(Exercise brief): Every line of the entries that holds the word "section" is to be copied.

Saved data entries
____
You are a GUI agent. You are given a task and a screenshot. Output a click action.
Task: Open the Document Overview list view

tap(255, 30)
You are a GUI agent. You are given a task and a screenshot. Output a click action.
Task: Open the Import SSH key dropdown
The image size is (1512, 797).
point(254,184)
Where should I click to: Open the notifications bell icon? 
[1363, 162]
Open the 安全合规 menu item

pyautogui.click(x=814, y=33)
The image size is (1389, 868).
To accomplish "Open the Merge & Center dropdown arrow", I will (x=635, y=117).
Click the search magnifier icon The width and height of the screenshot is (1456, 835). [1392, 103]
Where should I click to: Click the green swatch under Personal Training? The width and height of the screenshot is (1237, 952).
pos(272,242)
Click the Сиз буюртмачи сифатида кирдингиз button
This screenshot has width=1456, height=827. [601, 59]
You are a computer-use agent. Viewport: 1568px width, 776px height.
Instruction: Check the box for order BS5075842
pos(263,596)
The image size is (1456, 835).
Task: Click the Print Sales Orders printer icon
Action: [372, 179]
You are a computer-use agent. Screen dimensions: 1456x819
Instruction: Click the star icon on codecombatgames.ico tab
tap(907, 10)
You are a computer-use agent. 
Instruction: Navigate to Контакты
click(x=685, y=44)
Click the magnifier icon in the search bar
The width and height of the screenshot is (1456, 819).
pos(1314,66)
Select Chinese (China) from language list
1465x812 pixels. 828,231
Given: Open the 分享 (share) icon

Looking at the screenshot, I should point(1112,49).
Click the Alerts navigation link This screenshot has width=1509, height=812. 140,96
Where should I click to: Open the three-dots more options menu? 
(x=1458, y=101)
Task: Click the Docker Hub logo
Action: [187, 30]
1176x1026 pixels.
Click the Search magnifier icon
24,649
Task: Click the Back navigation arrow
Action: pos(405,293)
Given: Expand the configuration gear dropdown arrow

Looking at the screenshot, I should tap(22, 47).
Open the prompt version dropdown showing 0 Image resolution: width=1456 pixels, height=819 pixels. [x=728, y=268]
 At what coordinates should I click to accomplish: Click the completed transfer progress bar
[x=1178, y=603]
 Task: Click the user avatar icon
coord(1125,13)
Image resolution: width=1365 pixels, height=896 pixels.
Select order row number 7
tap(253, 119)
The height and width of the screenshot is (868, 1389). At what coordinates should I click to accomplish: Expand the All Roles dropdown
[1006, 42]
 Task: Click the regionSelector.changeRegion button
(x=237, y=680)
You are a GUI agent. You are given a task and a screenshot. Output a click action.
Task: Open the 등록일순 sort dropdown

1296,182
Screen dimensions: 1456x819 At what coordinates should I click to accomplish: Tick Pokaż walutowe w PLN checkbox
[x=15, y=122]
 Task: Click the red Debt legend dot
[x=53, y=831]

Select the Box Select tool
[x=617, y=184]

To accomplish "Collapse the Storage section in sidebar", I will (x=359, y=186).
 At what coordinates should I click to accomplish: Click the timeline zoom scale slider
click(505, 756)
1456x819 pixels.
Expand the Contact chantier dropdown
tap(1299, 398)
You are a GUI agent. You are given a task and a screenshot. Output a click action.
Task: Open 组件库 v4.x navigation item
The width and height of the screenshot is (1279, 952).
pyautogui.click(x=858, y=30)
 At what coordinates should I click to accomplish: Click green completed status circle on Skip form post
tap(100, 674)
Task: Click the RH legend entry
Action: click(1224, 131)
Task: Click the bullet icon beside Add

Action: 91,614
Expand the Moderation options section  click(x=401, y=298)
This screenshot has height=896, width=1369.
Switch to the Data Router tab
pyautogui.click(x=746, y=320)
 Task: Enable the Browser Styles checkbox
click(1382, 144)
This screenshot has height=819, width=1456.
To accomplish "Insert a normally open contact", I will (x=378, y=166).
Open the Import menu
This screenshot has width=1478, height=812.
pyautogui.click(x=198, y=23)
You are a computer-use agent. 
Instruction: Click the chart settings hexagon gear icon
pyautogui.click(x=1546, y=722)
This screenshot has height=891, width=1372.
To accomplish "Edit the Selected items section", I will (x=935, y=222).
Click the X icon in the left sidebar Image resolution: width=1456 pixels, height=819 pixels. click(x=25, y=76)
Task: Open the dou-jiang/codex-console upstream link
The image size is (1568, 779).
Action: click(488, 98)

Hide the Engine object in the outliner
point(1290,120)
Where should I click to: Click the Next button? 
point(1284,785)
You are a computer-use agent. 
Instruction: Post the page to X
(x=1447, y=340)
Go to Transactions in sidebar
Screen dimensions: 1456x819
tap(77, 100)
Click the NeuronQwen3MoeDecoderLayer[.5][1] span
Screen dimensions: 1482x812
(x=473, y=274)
____
(Solved exercise):
To accomplish "Collapse the Storage section in sidebar", I will (x=359, y=186).
Expand the Moderation options section  click(x=401, y=298)
To accomplish "Edit the Selected items section", I will (x=935, y=222).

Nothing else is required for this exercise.